Dedicated to Elihu Yale, of Yale University Fame.
A handsome engraved map of the northern Netherlands, depicting Holland, Zeeland, Utrecht, Gelderland, Overijssel, Friesland, and Groningen in the early 18th century. The title cartouche announces that the map is “Corrected, from the Observations communicated to the Royal Society at London & Royal Academy at Paris,” and it is "Humbly Dedicated to Elihu Yale Esq: of Place Grove in Denbyshire" a rare and early cartographic reference to the former East India merchant whose name would soon be given to Yale College.
Geographically, the map spans from the Westerschelde and Zeelandic islands in the southwest to Groningen and East Friesland in the northeast, extending eastward into the territories of Münster and Westphalia. It renders the low-lying terrain in dense detail, showing major rivers including the Rhine and Maas, along with dikes, lakes, shoals, and a network of towns and villages. The Zuider Zee commands the center of the composition, an inland sea that would not be dammed and drained until the 20th century.

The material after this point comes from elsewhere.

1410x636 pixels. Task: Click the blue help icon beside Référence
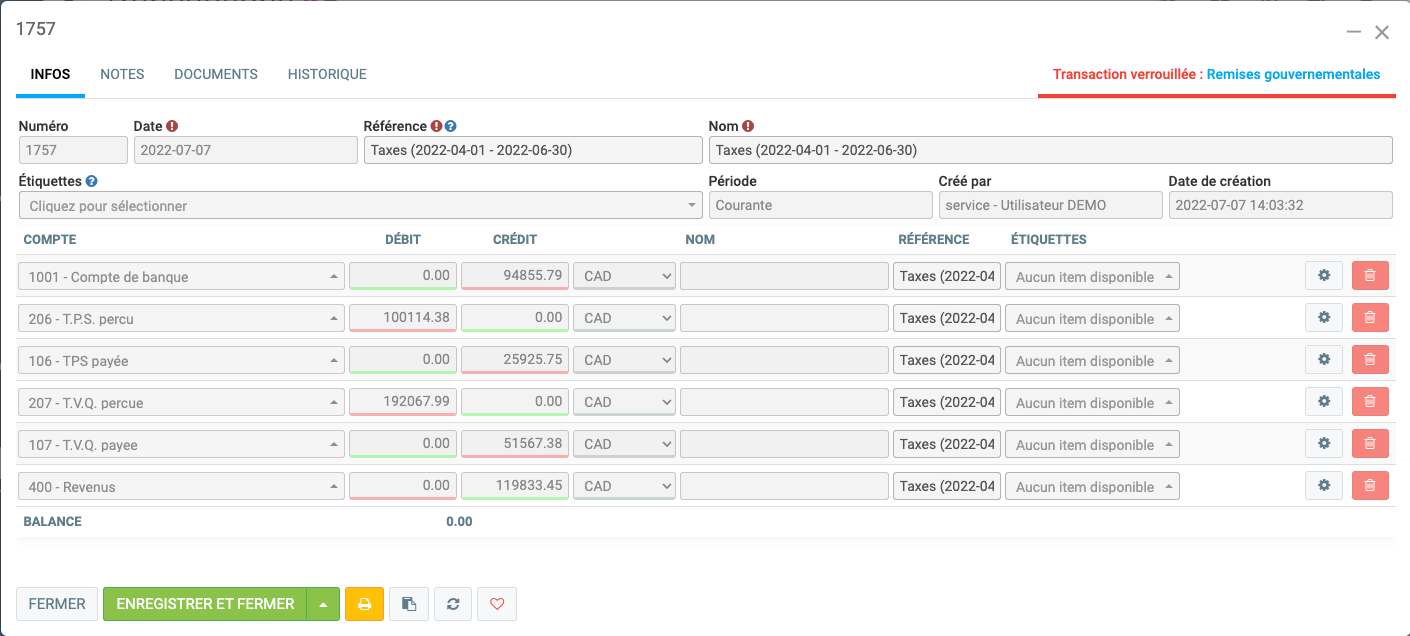click(x=451, y=127)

The dramatic baroque cartouche at upper left is filled with maritime symbolism: Neptune with his trident, mermen and sea beasts, and an array of fish and seabirds.
John Senex (1678-1740) was one of the foremost mapmakers in England in the early eighteenth century. He was also a surveyor, globemaker, and geographer. As a young man, he was apprenticed to Robert Clavell, a bookseller. He worked with several mapmakers over the course of his career, including Jeremiah Seller and Charles Price. In 1728, Senex was elected as a Fellow of the Royal Society, a rarity for mapmakers. The Fellowship reflects his career-long association as engraver to the Society and publisher of maps by Edmund Halley, among other luminaries. He is best known for his English Atlas (1714), which remained in print until the 1760s. After his death in 1740 his widow, Mary, carried on the business until 1755. Thereafter, his stock was acquired by William Herbert and Robert Sayer (maps) and James Ferguson (globes).